Sandra Jean Smith appeals the Rule 12 dismissal of her Federal Tort Claims Act (FTCA) action for the wrongful death of her husband. Smith’s action alleged negligent acts or omissions by the United States in Antarctica. The district court dismissed her claim under the “foreign country” exception to the statute. Smith v. United States, 702 F.Supp. 1480 (D.Or.1989). We affirm.1

I

“The United States, as a sovereign entity, is immune from suit unless it has consented to be sued.” Cominotto v. United States, 802 F.2d 1127, 1129 (9th Cir.1986) (citing United States v. Mitchell, 463 U.S. 206, 212, 103 S.Ct. 2961, 2965, 77 L.Ed.2d 580 (1983)). Under the FTCA, the United States has consented to be sued for tort damages “caused by the negligent or wrongful act or omission of any employee of the Government_” 28 U.S.C. § 1346(b) (1982). The FTCA, however, is a limited waiver of sovereign immunity under which certain categories of torts are specifically excluded. See Grunnet v. United States, 730 F.2d 573, 574-75 (9th Cir.1984); 28 U.S.C. § 2680 (listing fourteen exceptions to section 1346(b)). Courts are without jurisdiction over any excluded claim. See Cominotto, 802 F.2d at 1129.

Under the FTCA, the United States retains sovereign immunity for “[a]ny claim arising in a foreign country.” 28 U.S.C. § 2680(k). The central question in this case is whether Antarctica, a sovereignless region without civil tort law,2 is a foreign *1118country within the meaning of Section 2680(k).3

The district court recognized that the words “foreign country” are not self-defining and determined that Congress did not intend to waive sovereign immunity for torts alleged to have been committed by government employees outside the territorial jurisdiction of the United States. We agree.

The FTCA does not define the term “foreign country.” See 28 U.S.C. §§ 1291 & 2680(k) (1982). See also Fernandez v. Brock, 840 F.2d 622, 632 (9th Cir.1988) (the starting point in determining Congress’s intent is the language itself). Moreover, as we have acknowledged, the term “foreign country” is capable of different meanings. Meredith v. United States, 330 F.2d 9, 10 (9th Cir.) (“[t]he words ‘foreign country’ are not words of art, carrying a fixed and precise meaning in every context”), cert. denied, 379 U.S. 867, 85 S.Ct. 137, 13 L.Ed.2d 70 (1964); see also United States v. Spelar, 338 U.S. 217, 223, 70 S.Ct. 10, 13, 94 L.Ed. 3 (1949) (Frankfurter, J., concurring) (to assume that the term “foreign country” is “self-defining, not at all involving a choice of judicial judgment, is mechanical jurisprudence.”); Burnet v. Chicago Portrait Co., 285 U.S. 1, 5, 52 S.Ct. 275, 277, 76 L.Ed. 587 (1932) (“[t]he word ‘country,’ in the expression ‘foreign country’ is ambiguous”); Beattie, 756 F.2d at 109-110 (Scalia, J., dissenting) (discussing the different possible definitions of the term “foreign country”). Because Congress’s intent is not clear from the statute’s language, we must ascertain a definition for “foreign country” that is compatible with the context and purpose of the FTCA. Meredith, 330 F.2d at 10 (in defining “foreign country” for purposes of the FTCA, “[i]t is necessary to consider the object of the enactment and to construe the expression ‘foreign country’ so as to achieve, and not defeat, its aim”) (quoting Burnet, 285 U.S. at 7, 52 S.Ct. at 277).

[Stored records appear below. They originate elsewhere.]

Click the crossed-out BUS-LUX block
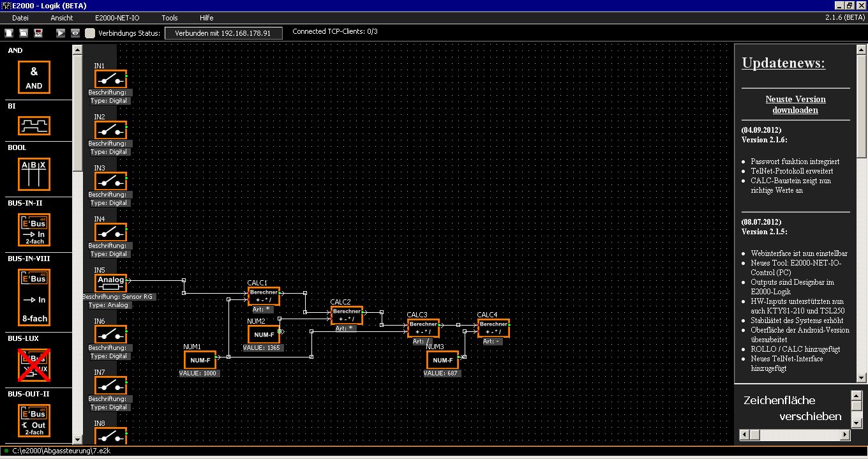Viewport: 868px width, 459px height. coord(34,365)
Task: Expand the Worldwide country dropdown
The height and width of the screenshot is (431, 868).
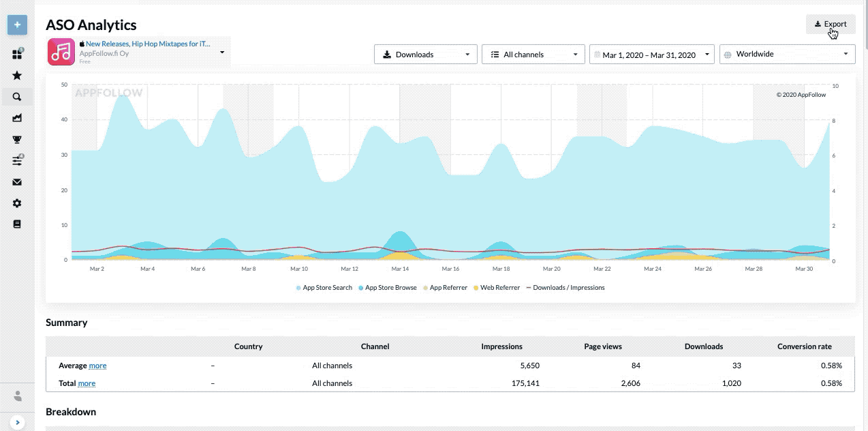Action: point(787,55)
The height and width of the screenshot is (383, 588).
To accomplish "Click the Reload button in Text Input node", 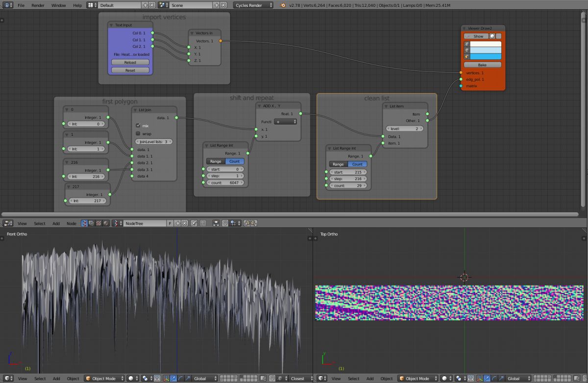I will [130, 62].
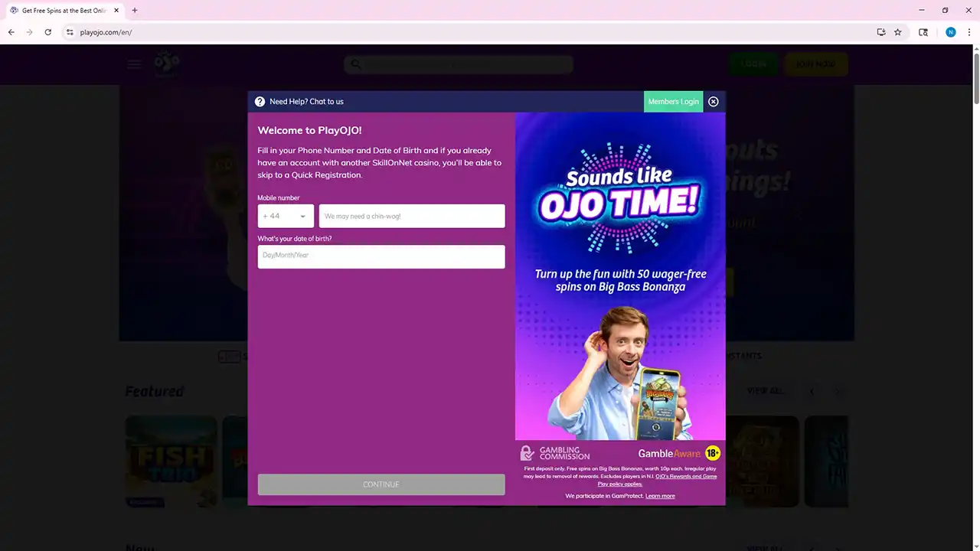This screenshot has width=980, height=551.
Task: View site information icon in address bar
Action: tap(70, 32)
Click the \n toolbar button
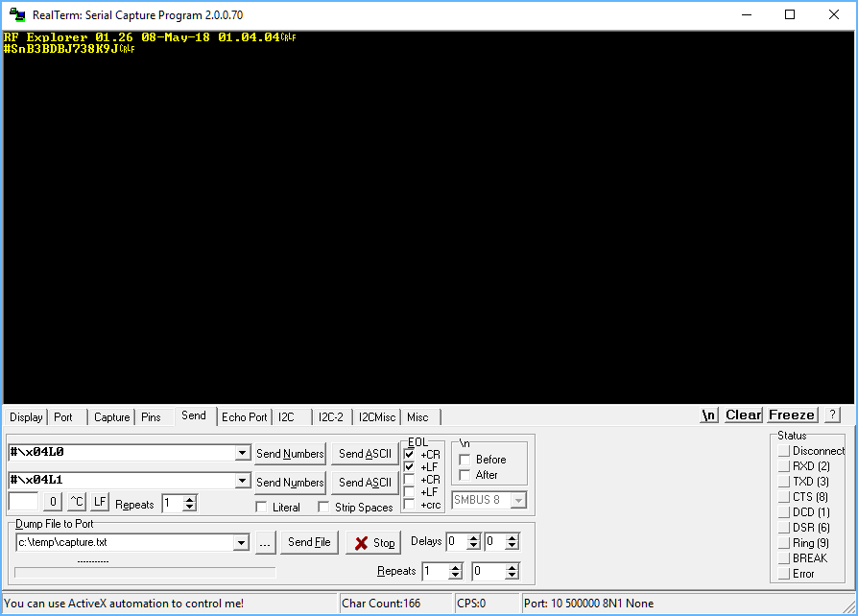 [x=708, y=415]
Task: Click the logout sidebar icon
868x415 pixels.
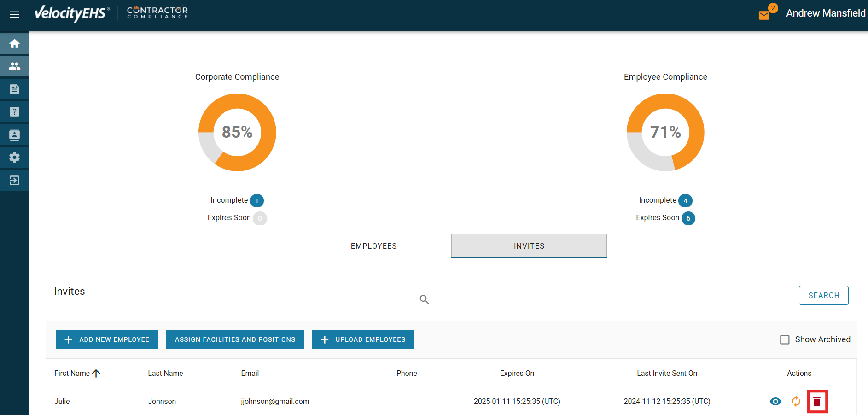Action: pos(14,180)
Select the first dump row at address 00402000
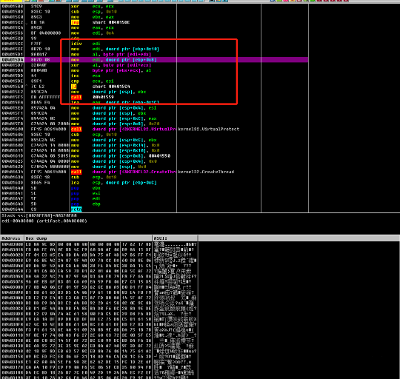Image resolution: width=400 pixels, height=379 pixels. coord(99,245)
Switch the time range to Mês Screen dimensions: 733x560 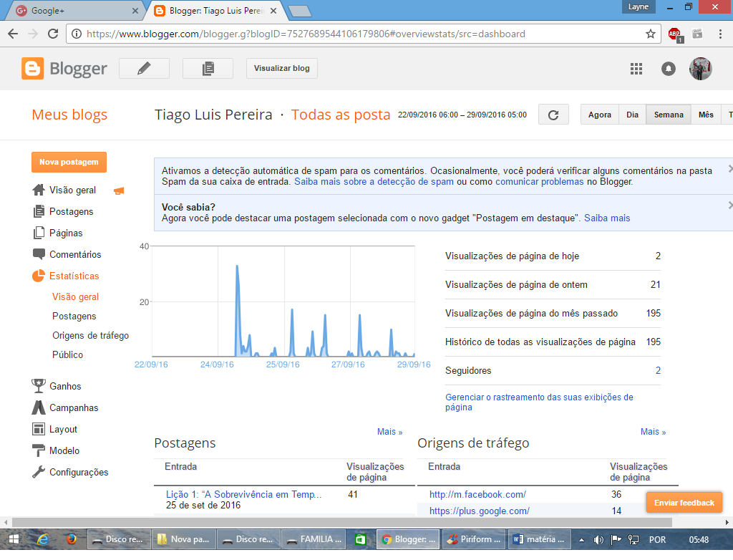pyautogui.click(x=706, y=115)
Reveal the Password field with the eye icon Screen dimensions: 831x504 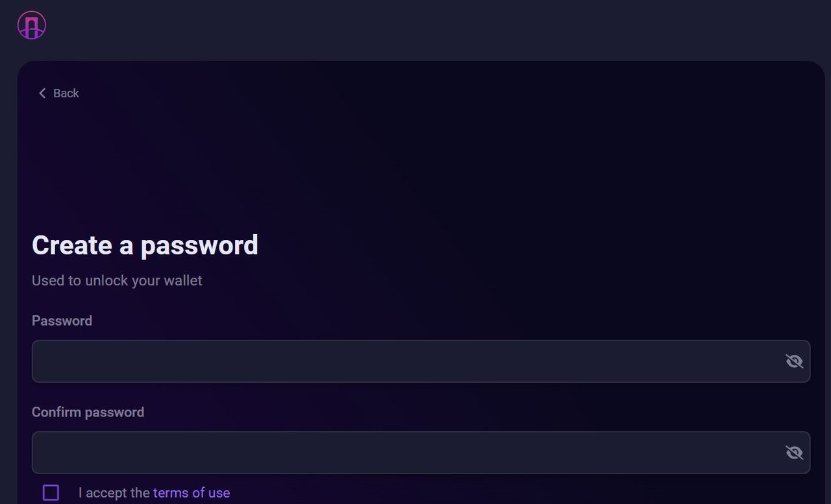click(x=794, y=361)
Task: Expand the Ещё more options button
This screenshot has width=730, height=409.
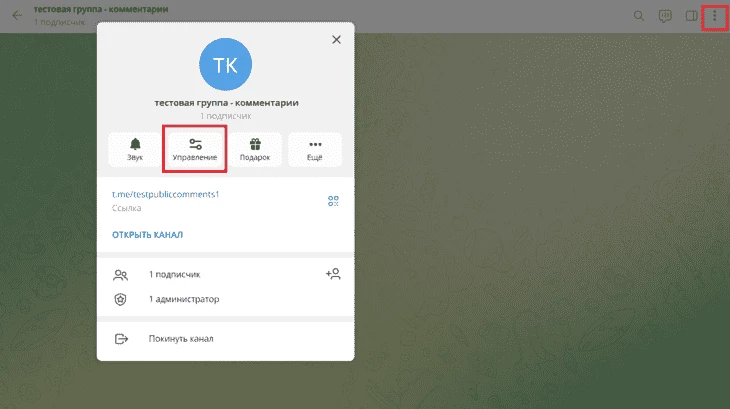Action: [315, 150]
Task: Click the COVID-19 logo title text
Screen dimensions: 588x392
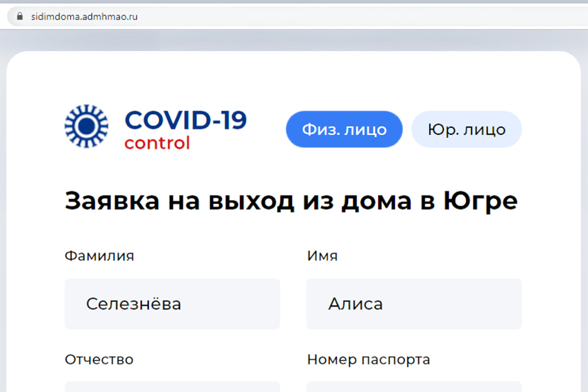Action: click(x=185, y=120)
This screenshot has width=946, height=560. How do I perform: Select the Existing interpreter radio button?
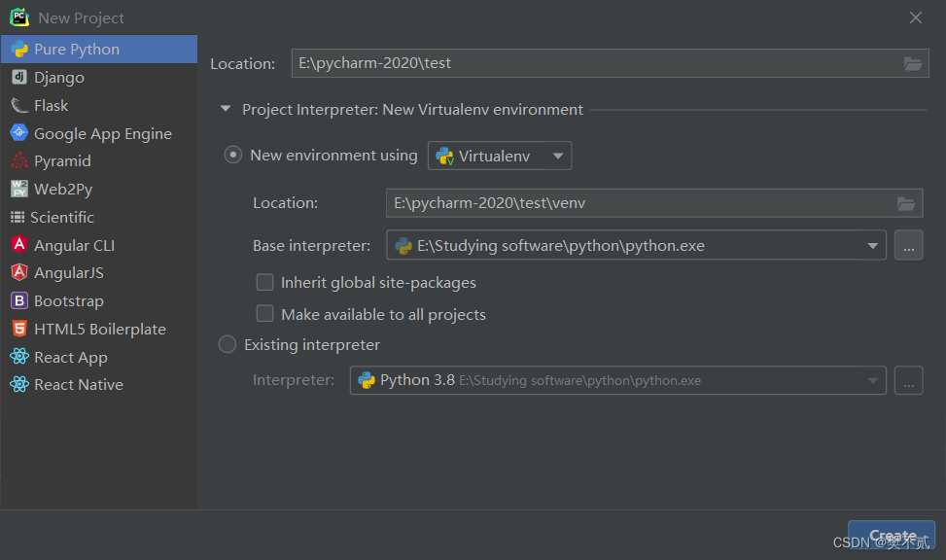pyautogui.click(x=227, y=344)
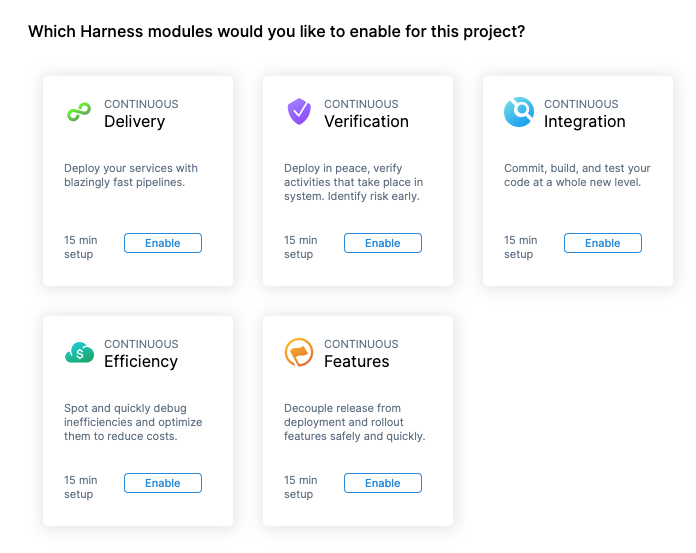Select the Features card title
The height and width of the screenshot is (553, 696).
pyautogui.click(x=356, y=362)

We are aided in our analysis by the comprehensive opinions of the D.C. Circuit in Beattie. Faced with this same question, the court explored the relevant legislative history and case law, and concluded that Antarctica is not a “country” and therefore, as a stateless area, could not be a foreign country. 756 F.2d at 98. The dissent shifted the focus of the inquiry from the interesting but abstract question of what is a country, to the purpose of the FTCA. Id. at 107 (Scalia, J., dissenting).

II

We agree with the approach and conclusions of then Judge Scalia and hold that the FTCA does not apply to claims arising in Antarctica. To hold otherwise would render two other provisions of the FTCA nonsensical and require us to create rules governing liability for tortious acts and omissions in Antarctica. See Central Mont. Elec. Power Co-op., Inc. v. Administrator, Bonneville Power Admin., 840 F.2d 1472, 1478 (9th Cir.1988) (we “avoid any statutory interpretation that renders any section superfluous and does not give effect to all of the words used by Congress”); Hughes Air Corp. v. Public Util. Com’n, 644 F.2d 1334, 1338 (9th Cir.1981) (it is a “basic rule of statutory construction that one provision should not be interpreted in a way which is internally contradictory or that renders other provisions of the same statute inconsistent or meaningless”).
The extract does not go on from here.